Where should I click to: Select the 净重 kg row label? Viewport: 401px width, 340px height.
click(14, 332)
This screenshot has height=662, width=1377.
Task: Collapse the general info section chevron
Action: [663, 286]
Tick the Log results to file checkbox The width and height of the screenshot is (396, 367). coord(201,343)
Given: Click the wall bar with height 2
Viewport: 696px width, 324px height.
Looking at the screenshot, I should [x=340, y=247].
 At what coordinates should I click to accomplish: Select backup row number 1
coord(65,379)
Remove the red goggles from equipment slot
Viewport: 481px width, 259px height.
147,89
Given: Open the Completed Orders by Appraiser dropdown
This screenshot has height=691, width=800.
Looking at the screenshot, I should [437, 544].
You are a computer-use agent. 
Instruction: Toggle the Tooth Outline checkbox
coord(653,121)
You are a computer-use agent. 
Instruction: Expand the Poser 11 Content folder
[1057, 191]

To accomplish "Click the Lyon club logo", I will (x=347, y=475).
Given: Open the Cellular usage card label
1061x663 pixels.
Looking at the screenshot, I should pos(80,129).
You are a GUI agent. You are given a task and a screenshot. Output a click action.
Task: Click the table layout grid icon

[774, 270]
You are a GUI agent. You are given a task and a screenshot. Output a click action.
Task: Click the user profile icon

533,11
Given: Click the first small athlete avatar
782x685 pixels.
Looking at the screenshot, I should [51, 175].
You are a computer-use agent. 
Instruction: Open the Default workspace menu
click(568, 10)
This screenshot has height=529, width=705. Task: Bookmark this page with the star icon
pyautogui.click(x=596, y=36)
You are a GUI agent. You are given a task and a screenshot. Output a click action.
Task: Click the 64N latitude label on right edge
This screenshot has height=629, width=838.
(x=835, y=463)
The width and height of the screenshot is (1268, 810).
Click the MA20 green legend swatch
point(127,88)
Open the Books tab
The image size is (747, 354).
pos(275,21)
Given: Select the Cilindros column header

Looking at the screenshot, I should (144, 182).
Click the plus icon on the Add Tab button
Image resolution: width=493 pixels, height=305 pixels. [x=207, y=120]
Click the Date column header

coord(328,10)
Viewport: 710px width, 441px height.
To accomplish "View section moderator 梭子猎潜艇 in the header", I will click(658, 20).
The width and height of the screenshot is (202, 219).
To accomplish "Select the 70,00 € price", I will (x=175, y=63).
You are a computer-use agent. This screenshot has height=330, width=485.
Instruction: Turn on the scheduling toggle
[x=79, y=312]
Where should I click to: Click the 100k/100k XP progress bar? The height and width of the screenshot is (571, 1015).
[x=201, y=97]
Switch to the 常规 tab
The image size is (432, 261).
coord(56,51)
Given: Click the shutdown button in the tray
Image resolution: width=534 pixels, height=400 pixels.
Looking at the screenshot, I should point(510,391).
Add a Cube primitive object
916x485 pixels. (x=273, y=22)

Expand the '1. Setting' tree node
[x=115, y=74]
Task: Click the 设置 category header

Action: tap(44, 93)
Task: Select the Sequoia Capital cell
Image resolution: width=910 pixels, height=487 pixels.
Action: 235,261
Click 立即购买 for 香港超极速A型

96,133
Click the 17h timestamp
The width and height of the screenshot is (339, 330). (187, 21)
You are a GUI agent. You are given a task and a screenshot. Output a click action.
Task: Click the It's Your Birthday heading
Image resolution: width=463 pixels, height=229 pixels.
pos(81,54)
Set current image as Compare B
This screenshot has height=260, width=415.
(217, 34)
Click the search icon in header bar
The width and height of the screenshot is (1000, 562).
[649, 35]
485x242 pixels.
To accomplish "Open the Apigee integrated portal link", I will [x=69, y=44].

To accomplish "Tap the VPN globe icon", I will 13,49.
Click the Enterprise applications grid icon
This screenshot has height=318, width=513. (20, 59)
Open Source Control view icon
^^^^^^^^^^^^^^^^
Repeat all the records without altering a single word.

* **EXERCISE OUTPUT**:
Where should I click to: Select the 净重 kg row label? Viewport: 401px width, 340px height.
click(14, 332)
This screenshot has height=662, width=1377.
Task: Collapse the general info section chevron
Action: [663, 286]
Tick the Log results to file checkbox The width and height of the screenshot is (396, 367). coord(201,343)
Given: Click the wall bar with height 2
Viewport: 696px width, 324px height.
Looking at the screenshot, I should [x=340, y=247].
 At what coordinates should I click to accomplish: Select backup row number 1
coord(65,379)
Remove the red goggles from equipment slot
Viewport: 481px width, 259px height.
147,89
Given: Open the Completed Orders by Appraiser dropdown
This screenshot has height=691, width=800.
Looking at the screenshot, I should [437, 544].
You are a computer-use agent. 
Instruction: Toggle the Tooth Outline checkbox
coord(653,121)
You are a computer-use agent. 
Instruction: Expand the Poser 11 Content folder
[1057, 191]

To accomplish "Click the Lyon club logo", I will (x=347, y=475).
Given: Open the Cellular usage card label
1061x663 pixels.
Looking at the screenshot, I should pos(80,129).
You are a GUI agent. You are given a task and a screenshot. Output a click action.
Task: Click the table layout grid icon

[774, 270]
You are a GUI agent. You are given a task and a screenshot. Output a click action.
Task: Click the user profile icon

533,11
Given: Click the first small athlete avatar
782x685 pixels.
Looking at the screenshot, I should [51, 175].
You are a computer-use agent. 
Instruction: Open the Default workspace menu
click(568, 10)
This screenshot has height=529, width=705. Task: Bookmark this page with the star icon
pyautogui.click(x=596, y=36)
You are a GUI agent. You are given a task and a screenshot. Output a click action.
Task: Click the 64N latitude label on right edge
This screenshot has height=629, width=838.
(x=835, y=463)
The width and height of the screenshot is (1268, 810).
Click the MA20 green legend swatch
point(127,88)
Open the Books tab
The image size is (747, 354).
pos(275,21)
Given: Select the Cilindros column header

Looking at the screenshot, I should (144, 182).
Click the plus icon on the Add Tab button
Image resolution: width=493 pixels, height=305 pixels. [x=207, y=120]
Click the Date column header

coord(328,10)
Viewport: 710px width, 441px height.
To accomplish "View section moderator 梭子猎潜艇 in the header", I will click(658, 20).
The width and height of the screenshot is (202, 219).
To accomplish "Select the 70,00 € price", I will (x=175, y=63).
You are a computer-use agent. This screenshot has height=330, width=485.
Instruction: Turn on the scheduling toggle
[x=79, y=312]
Where should I click to: Click the 100k/100k XP progress bar? The height and width of the screenshot is (571, 1015).
[x=201, y=97]
Switch to the 常规 tab
The image size is (432, 261).
coord(56,51)
Given: Click the shutdown button in the tray
Image resolution: width=534 pixels, height=400 pixels.
Looking at the screenshot, I should point(510,391).
Add a Cube primitive object
916x485 pixels. (x=273, y=22)

Expand the '1. Setting' tree node
[x=115, y=74]
Task: Click the 设置 category header

Action: tap(44, 93)
Task: Select the Sequoia Capital cell
Image resolution: width=910 pixels, height=487 pixels.
Action: 235,261
Click 立即购买 for 香港超极速A型

96,133
Click the 17h timestamp
The width and height of the screenshot is (339, 330). (187, 21)
You are a GUI agent. You are given a task and a screenshot. Output a click action.
Task: Click the It's Your Birthday heading
Image resolution: width=463 pixels, height=229 pixels.
pos(81,54)
Set current image as Compare B
This screenshot has height=260, width=415.
(217, 34)
Click the search icon in header bar
The width and height of the screenshot is (1000, 562).
[649, 35]
485x242 pixels.
To accomplish "Open the Apigee integrated portal link", I will [x=69, y=44].

To accomplish "Tap the VPN globe icon", I will 13,49.
Click the Enterprise applications grid icon
This screenshot has height=318, width=513. (20, 59)
Open Source Control view icon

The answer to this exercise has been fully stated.